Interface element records
==*==
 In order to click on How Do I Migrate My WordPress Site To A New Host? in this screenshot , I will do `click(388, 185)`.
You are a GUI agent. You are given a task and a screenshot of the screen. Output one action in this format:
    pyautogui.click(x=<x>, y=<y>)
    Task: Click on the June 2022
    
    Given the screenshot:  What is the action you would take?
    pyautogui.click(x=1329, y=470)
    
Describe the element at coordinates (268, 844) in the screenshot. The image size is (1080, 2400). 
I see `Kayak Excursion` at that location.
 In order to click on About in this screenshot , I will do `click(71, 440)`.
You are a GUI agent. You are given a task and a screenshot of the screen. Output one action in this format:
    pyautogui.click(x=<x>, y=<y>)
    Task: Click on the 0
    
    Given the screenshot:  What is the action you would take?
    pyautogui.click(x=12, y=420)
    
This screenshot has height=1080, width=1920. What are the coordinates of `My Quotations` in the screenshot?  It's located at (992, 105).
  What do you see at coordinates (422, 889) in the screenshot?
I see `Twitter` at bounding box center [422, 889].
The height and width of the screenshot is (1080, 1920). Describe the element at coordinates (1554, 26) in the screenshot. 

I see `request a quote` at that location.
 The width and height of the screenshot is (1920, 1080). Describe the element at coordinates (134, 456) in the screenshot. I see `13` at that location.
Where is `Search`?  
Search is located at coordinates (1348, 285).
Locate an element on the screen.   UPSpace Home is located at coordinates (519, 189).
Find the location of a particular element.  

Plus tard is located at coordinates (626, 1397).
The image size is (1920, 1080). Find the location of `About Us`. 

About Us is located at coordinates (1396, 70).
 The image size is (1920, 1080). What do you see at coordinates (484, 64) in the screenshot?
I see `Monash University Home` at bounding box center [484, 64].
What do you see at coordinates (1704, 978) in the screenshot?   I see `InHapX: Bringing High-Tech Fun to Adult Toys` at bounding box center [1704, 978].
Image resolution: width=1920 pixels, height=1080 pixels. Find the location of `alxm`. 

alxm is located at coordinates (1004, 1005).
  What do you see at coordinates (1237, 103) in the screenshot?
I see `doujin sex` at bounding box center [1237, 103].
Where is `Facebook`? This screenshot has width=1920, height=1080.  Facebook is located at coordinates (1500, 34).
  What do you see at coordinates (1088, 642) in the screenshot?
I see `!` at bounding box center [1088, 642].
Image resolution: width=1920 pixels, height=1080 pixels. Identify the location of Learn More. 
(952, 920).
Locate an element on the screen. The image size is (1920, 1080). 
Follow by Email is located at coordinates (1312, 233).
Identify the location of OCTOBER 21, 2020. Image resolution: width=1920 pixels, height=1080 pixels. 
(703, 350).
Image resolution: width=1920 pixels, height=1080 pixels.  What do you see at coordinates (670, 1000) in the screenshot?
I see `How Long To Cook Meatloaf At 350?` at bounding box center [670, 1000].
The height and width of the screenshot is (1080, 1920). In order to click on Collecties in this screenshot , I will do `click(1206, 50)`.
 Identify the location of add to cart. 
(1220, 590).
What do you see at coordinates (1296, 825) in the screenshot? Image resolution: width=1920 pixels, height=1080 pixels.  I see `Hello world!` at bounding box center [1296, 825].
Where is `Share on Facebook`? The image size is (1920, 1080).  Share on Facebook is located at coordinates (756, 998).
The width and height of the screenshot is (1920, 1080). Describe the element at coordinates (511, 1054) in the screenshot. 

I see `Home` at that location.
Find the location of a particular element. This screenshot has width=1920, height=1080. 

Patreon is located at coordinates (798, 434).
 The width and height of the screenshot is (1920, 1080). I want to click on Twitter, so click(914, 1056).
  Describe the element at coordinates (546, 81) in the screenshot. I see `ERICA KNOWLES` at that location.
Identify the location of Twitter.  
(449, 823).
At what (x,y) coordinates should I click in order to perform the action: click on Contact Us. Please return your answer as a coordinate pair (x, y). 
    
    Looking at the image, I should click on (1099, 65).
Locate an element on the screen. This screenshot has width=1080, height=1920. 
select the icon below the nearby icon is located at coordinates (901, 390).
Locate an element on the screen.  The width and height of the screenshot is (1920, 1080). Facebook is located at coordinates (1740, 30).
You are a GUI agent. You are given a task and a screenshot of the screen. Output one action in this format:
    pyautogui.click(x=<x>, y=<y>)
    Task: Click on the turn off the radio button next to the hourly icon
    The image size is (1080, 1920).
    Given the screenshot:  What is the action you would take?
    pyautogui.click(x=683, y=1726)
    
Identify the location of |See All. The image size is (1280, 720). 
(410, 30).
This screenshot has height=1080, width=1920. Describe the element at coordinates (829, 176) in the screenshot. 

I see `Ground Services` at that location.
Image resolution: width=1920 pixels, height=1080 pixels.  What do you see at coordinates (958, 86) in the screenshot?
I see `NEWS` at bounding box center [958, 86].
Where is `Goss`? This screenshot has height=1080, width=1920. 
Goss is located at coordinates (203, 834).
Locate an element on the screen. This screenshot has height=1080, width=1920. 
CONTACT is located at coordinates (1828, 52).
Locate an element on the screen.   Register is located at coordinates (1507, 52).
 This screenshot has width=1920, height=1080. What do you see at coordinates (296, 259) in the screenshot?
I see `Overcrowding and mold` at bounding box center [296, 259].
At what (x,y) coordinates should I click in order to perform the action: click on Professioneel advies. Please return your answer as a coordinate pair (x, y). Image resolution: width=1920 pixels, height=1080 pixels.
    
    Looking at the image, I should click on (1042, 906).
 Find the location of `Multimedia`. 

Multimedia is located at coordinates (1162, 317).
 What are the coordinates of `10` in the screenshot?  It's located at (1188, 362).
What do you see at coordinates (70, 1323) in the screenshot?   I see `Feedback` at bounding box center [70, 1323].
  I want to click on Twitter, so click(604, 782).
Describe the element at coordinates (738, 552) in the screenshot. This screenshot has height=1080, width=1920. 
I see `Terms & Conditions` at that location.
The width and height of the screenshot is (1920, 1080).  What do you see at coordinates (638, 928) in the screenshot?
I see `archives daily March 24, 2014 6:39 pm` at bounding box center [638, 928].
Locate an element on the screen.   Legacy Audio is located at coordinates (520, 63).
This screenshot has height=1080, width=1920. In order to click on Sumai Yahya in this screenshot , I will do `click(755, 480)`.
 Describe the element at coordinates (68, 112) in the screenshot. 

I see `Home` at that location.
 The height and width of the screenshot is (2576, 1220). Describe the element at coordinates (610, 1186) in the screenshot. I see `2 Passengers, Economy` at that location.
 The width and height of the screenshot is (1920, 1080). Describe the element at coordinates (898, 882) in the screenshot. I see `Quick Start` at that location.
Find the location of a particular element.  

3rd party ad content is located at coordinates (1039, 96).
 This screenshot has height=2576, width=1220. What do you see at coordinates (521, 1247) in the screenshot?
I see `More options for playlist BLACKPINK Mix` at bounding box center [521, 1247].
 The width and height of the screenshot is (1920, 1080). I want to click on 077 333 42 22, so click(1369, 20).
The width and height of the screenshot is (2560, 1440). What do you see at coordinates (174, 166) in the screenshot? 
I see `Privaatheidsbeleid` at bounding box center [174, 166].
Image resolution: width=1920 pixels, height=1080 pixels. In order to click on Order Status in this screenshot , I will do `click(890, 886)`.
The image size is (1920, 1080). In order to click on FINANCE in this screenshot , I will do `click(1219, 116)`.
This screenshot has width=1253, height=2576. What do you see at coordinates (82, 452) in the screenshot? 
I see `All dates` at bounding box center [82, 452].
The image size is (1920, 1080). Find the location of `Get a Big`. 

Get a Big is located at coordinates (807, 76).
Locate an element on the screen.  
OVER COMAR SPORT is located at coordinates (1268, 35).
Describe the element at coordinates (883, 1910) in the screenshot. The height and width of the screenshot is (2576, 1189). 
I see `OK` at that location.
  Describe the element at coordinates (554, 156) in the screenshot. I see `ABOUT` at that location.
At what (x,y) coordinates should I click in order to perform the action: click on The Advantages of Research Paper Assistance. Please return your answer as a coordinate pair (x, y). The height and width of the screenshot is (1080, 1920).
==*==
* Problem details
Reproduce the records word for word from their first line through the line that contains "center [484, 64].", including both of those lines.

* Exercise output
 In order to click on How Do I Migrate My WordPress Site To A New Host? in this screenshot , I will do `click(388, 185)`.
You are a GUI agent. You are given a task and a screenshot of the screen. Output one action in this format:
    pyautogui.click(x=<x>, y=<y>)
    Task: Click on the June 2022
    
    Given the screenshot:  What is the action you would take?
    pyautogui.click(x=1329, y=470)
    
Describe the element at coordinates (268, 844) in the screenshot. The image size is (1080, 2400). 
I see `Kayak Excursion` at that location.
 In order to click on About in this screenshot , I will do `click(71, 440)`.
You are a GUI agent. You are given a task and a screenshot of the screen. Output one action in this format:
    pyautogui.click(x=<x>, y=<y>)
    Task: Click on the 0
    
    Given the screenshot:  What is the action you would take?
    pyautogui.click(x=12, y=420)
    
This screenshot has height=1080, width=1920. What are the coordinates of `My Quotations` in the screenshot?  It's located at (992, 105).
  What do you see at coordinates (422, 889) in the screenshot?
I see `Twitter` at bounding box center [422, 889].
The height and width of the screenshot is (1080, 1920). Describe the element at coordinates (1554, 26) in the screenshot. 

I see `request a quote` at that location.
 The width and height of the screenshot is (1920, 1080). Describe the element at coordinates (134, 456) in the screenshot. I see `13` at that location.
Where is `Search`?  
Search is located at coordinates (1348, 285).
Locate an element on the screen.   UPSpace Home is located at coordinates (519, 189).
Find the location of a particular element.  

Plus tard is located at coordinates (626, 1397).
The image size is (1920, 1080). Find the location of `About Us`. 

About Us is located at coordinates (1396, 70).
 The image size is (1920, 1080). What do you see at coordinates (484, 64) in the screenshot?
I see `Monash University Home` at bounding box center [484, 64].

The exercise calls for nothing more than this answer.